> _THE REQUEST_:
Can you update the part of the records that opens with the line containing "Where should I" and closes with the line containing "(x=668, y=472)" by replacing "enrollment" with "registration" and leaving everything else unchanged? Return only those lines, without the pictures.

> _TASK INPUT_:
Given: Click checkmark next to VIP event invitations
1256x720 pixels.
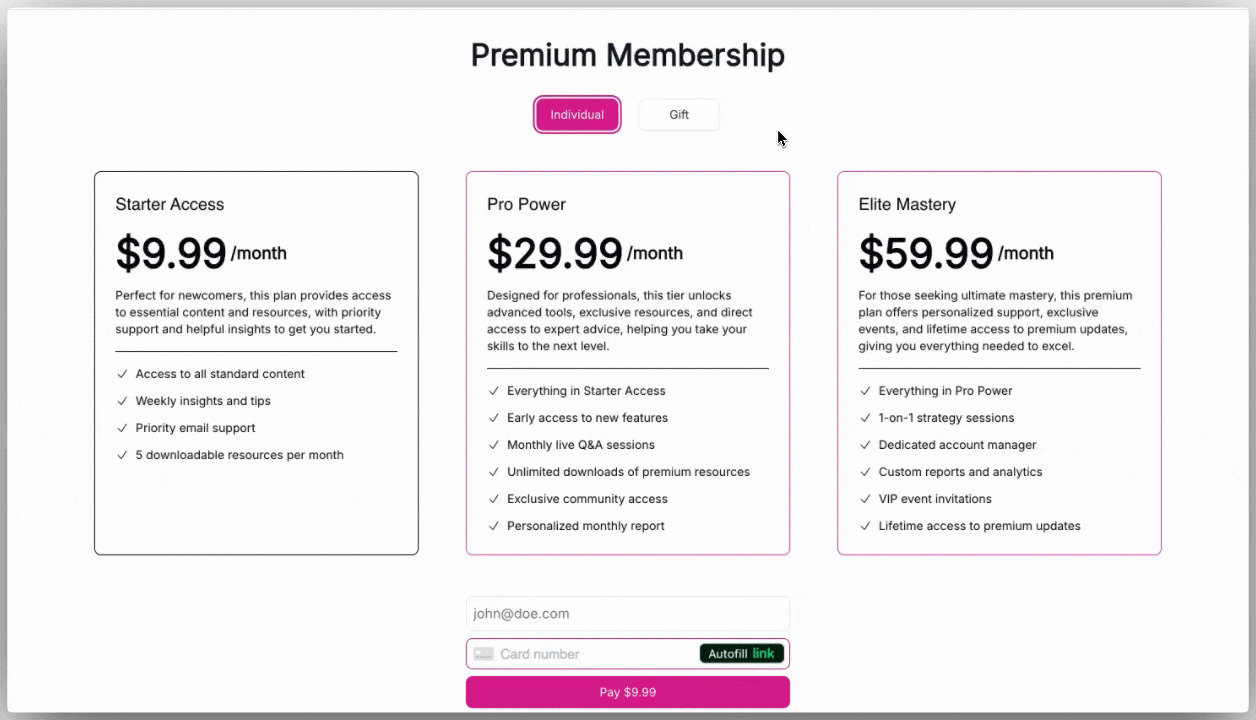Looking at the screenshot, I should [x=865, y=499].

--

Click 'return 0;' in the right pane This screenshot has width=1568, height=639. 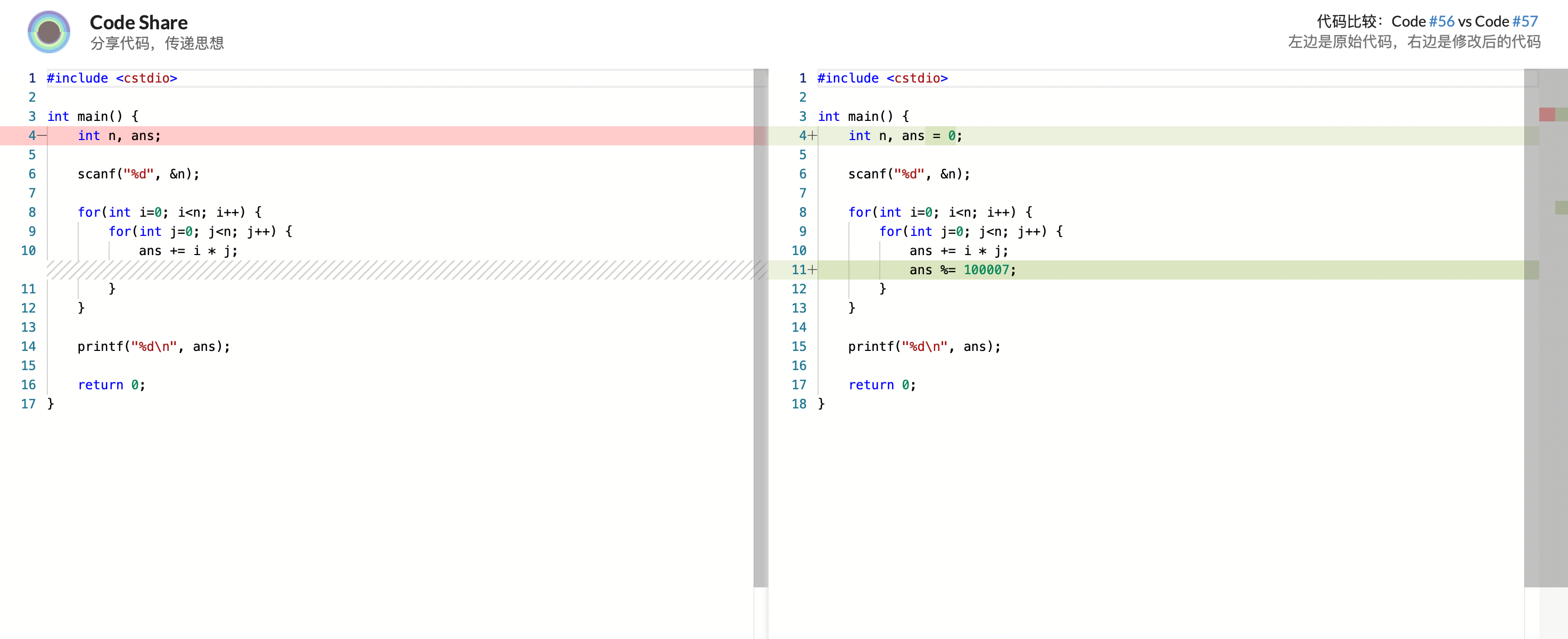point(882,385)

* * *

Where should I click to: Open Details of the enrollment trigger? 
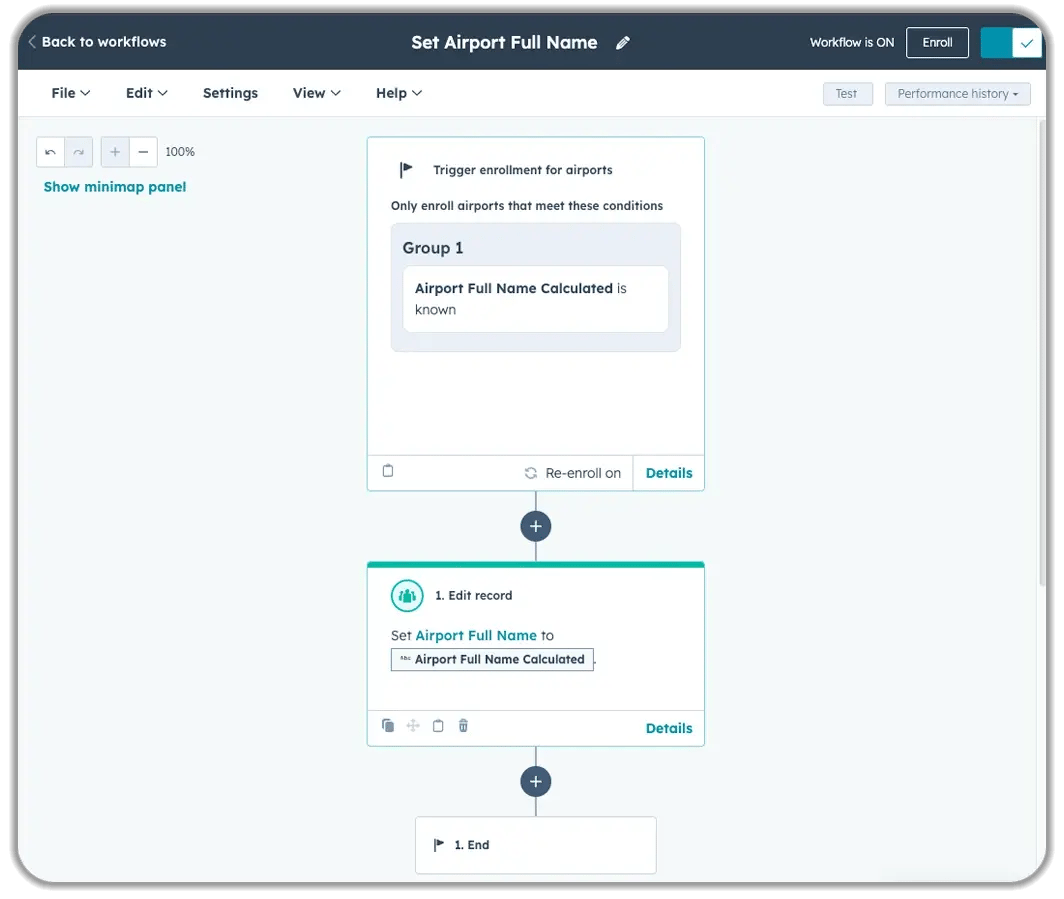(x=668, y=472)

> _ANSWER_:
Where should I click to: Open Details of the registration trigger? 
(x=668, y=472)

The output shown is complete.